### Given instruction
Copy the lines that follow word for word, starting at the line containing "You are a GUI" and ending after the line containing "pyautogui.click(x=129, y=913)".

### Information supplied
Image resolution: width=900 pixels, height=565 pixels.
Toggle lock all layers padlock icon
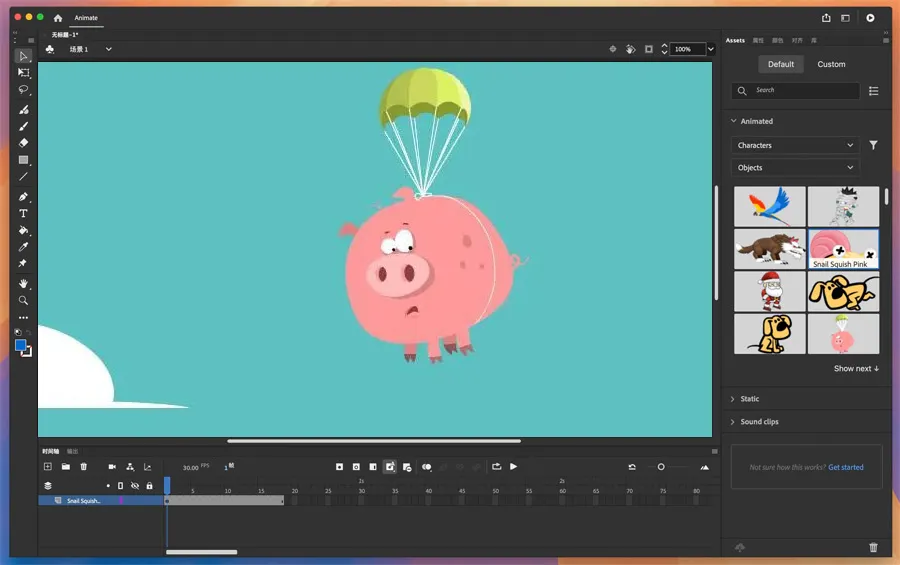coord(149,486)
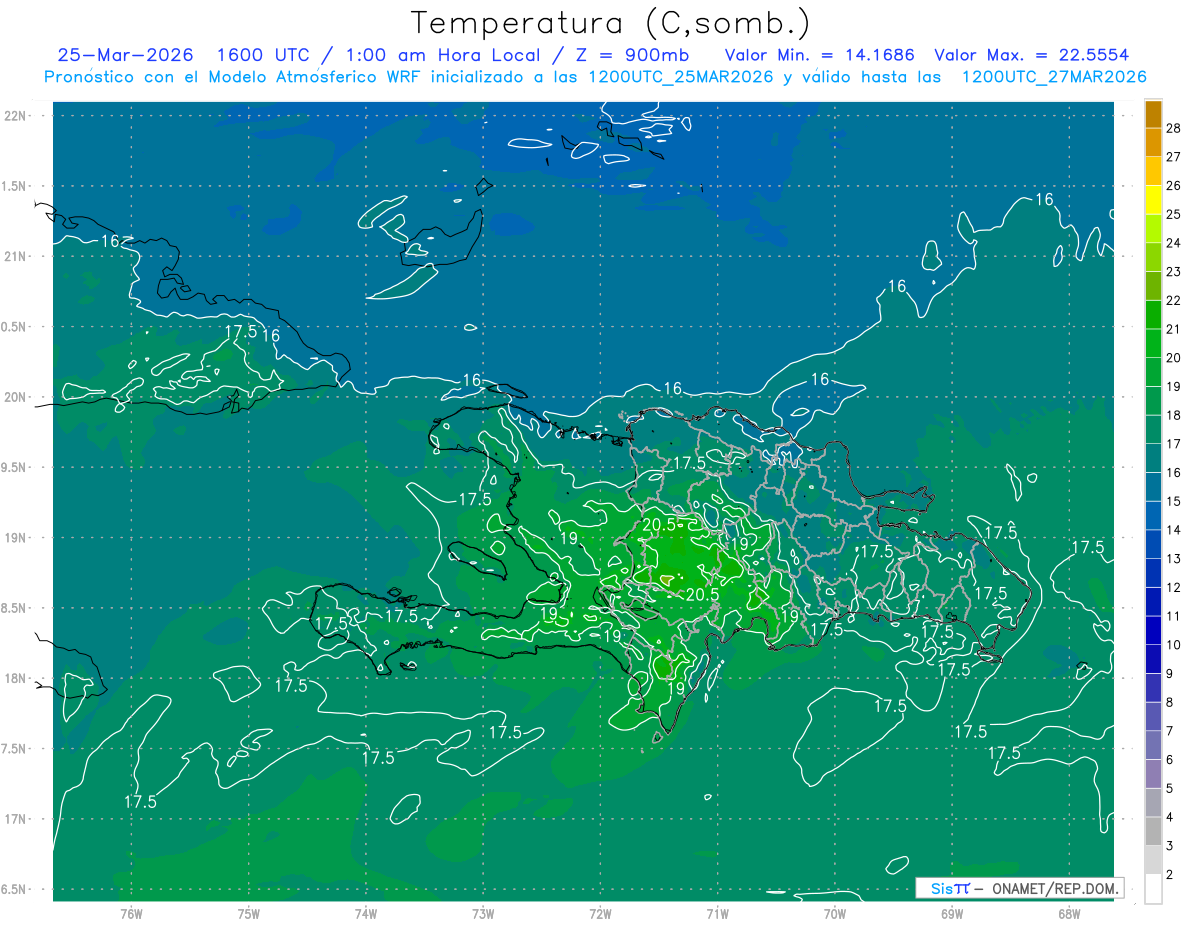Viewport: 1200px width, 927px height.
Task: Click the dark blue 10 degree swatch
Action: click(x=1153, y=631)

--

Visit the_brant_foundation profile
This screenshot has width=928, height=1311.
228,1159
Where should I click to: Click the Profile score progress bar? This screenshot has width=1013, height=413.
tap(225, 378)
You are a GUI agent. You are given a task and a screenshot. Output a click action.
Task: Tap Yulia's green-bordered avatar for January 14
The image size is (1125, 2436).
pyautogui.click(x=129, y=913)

### Reply to the task
You are a GUI agent. You are given a task and a screenshot. Output a click action.
Task: Tap Yulia's green-bordered avatar for January 14
The image size is (1125, 2436).
pyautogui.click(x=129, y=913)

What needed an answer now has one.